Exercise brief » Return only those lines of the listing that hold the word "card".

Given entries »
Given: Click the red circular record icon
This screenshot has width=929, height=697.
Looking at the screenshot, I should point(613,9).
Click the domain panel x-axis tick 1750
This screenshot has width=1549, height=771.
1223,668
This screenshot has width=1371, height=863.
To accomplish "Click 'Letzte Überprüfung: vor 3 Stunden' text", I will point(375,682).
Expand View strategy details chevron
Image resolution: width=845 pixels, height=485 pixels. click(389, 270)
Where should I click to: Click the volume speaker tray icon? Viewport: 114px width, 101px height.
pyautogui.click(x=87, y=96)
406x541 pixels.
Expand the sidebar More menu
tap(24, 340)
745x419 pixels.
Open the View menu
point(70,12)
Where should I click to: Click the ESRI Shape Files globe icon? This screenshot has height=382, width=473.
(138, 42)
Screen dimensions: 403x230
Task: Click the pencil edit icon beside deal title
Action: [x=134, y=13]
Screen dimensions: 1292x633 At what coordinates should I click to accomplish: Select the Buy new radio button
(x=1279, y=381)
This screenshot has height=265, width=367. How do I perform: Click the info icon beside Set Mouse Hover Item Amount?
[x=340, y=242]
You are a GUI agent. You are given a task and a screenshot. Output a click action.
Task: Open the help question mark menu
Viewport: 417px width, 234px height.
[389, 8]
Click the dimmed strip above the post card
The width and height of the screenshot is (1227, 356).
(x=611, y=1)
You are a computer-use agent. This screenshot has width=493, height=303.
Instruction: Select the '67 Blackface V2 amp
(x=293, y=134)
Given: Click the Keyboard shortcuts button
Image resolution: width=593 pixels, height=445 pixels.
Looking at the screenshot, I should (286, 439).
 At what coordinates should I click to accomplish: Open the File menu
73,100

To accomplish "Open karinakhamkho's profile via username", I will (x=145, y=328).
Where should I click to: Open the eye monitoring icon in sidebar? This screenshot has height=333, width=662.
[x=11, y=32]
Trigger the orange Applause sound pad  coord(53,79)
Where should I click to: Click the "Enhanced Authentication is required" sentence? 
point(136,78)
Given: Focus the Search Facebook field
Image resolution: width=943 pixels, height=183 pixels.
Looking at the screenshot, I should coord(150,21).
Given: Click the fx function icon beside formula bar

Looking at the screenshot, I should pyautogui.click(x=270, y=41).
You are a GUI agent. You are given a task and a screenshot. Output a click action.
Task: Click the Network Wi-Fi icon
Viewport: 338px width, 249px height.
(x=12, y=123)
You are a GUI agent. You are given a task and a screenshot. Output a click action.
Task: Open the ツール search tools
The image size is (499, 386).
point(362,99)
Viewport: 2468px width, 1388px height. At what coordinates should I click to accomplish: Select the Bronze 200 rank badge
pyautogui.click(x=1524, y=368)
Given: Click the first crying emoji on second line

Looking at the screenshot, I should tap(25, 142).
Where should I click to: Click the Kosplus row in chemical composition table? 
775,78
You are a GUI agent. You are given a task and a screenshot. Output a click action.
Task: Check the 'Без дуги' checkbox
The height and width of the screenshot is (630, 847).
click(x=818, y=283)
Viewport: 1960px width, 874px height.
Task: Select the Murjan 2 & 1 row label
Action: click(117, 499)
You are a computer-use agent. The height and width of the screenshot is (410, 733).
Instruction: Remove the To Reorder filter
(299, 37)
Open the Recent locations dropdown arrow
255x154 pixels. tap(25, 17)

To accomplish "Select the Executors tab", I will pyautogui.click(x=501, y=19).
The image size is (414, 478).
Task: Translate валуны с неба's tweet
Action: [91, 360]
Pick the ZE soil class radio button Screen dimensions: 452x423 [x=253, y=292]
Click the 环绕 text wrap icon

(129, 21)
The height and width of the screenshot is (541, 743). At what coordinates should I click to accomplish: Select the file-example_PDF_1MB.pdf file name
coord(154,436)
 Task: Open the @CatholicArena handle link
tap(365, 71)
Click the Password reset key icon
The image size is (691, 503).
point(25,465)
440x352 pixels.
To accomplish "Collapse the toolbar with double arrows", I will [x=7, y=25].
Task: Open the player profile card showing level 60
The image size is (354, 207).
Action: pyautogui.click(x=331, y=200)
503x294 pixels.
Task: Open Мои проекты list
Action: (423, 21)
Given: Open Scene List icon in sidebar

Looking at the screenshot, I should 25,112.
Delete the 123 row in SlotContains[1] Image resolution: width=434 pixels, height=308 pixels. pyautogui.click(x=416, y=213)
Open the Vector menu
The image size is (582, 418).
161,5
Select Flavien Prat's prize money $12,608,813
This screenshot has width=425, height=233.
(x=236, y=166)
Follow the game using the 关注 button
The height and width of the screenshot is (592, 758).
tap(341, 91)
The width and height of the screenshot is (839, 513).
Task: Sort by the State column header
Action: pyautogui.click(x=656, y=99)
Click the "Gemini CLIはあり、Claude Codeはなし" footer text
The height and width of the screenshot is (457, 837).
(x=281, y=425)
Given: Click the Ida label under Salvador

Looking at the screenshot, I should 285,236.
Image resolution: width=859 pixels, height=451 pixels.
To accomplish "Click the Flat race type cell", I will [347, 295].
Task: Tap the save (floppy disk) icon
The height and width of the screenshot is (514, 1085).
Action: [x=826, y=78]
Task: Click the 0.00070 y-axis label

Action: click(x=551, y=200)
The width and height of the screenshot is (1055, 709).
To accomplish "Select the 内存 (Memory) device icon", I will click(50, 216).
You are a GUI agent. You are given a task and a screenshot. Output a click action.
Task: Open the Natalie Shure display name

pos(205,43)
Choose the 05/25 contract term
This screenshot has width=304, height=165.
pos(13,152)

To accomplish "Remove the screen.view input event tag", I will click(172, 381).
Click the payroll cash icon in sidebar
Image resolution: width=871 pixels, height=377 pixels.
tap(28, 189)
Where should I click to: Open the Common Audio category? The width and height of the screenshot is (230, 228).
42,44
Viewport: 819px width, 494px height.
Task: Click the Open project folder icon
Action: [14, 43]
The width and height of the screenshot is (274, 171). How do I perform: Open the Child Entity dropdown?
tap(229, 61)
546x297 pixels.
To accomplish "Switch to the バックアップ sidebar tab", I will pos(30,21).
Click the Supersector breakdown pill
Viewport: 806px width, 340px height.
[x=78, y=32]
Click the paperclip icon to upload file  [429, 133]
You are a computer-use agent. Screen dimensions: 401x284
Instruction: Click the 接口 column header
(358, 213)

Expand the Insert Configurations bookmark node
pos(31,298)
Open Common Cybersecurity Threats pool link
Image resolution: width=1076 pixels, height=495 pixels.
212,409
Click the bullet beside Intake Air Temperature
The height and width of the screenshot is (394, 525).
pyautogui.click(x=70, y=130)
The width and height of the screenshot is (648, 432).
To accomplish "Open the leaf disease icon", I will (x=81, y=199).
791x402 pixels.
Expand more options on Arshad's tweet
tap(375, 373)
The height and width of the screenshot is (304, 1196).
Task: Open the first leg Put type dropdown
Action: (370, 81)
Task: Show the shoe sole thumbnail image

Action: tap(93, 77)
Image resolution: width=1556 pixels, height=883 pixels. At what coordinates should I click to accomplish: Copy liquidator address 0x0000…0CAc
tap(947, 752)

Reply »
Click the dimmed strip above the post card
Task: Open the player profile card showing level 60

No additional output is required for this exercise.